Material for this exercise:
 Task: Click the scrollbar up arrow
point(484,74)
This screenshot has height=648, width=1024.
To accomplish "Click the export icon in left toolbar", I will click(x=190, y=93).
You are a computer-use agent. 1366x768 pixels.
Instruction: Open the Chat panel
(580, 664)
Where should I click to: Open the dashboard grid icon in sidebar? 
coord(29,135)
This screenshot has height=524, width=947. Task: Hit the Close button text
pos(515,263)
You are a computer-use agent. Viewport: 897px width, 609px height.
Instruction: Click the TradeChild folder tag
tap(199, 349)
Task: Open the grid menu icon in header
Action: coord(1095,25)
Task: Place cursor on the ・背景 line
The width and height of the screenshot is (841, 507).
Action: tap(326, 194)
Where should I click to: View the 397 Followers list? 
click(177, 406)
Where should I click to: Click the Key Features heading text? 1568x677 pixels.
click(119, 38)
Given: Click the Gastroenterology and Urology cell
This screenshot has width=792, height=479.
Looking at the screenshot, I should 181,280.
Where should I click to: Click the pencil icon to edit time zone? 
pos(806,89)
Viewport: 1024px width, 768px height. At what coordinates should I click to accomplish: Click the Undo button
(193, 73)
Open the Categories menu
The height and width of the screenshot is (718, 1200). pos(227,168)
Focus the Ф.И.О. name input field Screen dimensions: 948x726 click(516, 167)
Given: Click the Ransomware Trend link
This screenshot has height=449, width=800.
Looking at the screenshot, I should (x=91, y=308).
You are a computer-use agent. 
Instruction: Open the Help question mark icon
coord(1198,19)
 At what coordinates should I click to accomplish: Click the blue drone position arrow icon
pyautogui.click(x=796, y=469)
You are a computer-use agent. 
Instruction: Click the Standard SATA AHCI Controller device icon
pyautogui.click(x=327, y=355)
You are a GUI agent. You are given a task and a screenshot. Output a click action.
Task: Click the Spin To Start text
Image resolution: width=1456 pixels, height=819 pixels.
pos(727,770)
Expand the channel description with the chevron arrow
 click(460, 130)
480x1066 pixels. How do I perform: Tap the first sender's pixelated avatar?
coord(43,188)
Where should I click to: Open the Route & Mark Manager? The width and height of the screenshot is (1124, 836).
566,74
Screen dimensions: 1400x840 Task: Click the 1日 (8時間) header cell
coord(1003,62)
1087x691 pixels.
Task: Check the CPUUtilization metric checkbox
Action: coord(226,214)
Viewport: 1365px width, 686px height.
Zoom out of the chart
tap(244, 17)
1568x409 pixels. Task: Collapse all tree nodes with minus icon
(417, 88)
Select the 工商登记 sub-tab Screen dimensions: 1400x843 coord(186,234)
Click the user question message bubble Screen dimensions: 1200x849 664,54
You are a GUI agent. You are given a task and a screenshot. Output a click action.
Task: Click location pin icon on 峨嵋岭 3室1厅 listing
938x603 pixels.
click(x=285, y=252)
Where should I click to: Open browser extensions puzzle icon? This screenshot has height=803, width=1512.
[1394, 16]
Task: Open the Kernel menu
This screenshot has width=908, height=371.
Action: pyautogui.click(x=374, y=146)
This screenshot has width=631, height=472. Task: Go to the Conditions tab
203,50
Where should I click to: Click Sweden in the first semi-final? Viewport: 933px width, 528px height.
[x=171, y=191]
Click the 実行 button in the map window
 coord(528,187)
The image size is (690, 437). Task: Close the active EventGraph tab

Work to complete: Only lines with the word "computer" belong in the answer; copy each of them from the material above.

Solution to this problem:
You are a computer-use agent. 1366x768 pixels.
You are a computer-use agent. Viewport: 897px width, 609px height.
You are a computer-use agent. 
You are a computer-use agent. 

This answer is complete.